• _Task_
Take the line containing "Where should I" and every line after it to the end of the records, and copy them exactly, leaving out pictures.

□ □ □ □

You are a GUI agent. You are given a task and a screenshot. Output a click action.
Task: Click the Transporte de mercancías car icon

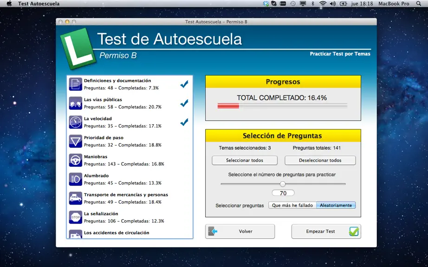75,198
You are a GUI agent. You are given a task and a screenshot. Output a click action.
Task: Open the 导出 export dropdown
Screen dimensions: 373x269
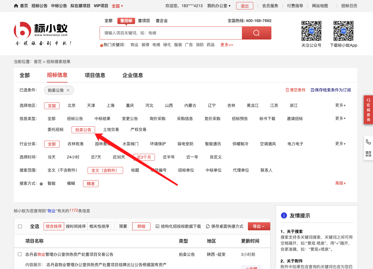(259, 226)
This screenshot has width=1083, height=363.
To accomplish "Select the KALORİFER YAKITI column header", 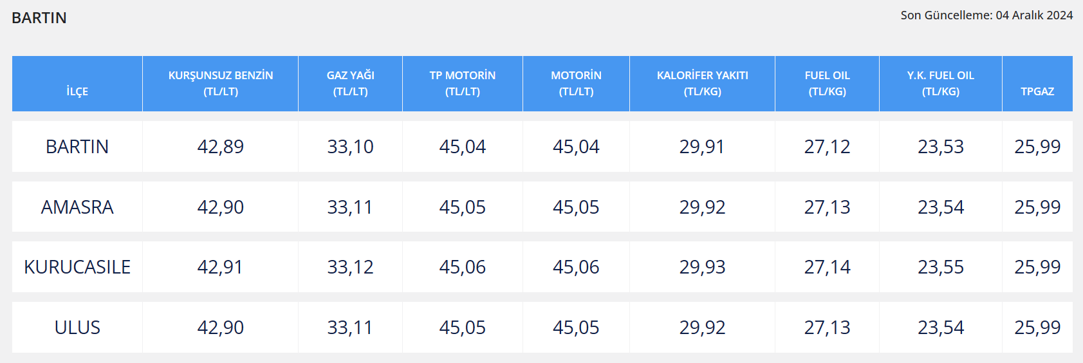I will coord(703,84).
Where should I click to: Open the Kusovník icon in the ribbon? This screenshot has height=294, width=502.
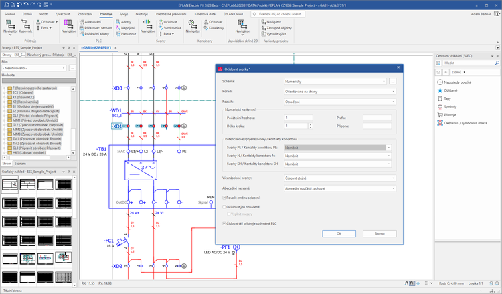25,25

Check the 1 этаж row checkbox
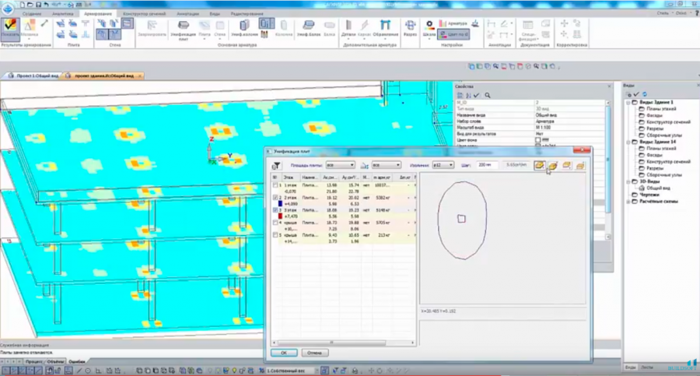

□ □ □ □

• _Exercise answer_
Where should I click to: Open the Kusovník icon in the ribbon? This screenshot has height=294, width=502.
25,25

Check the 1 этаж row checkbox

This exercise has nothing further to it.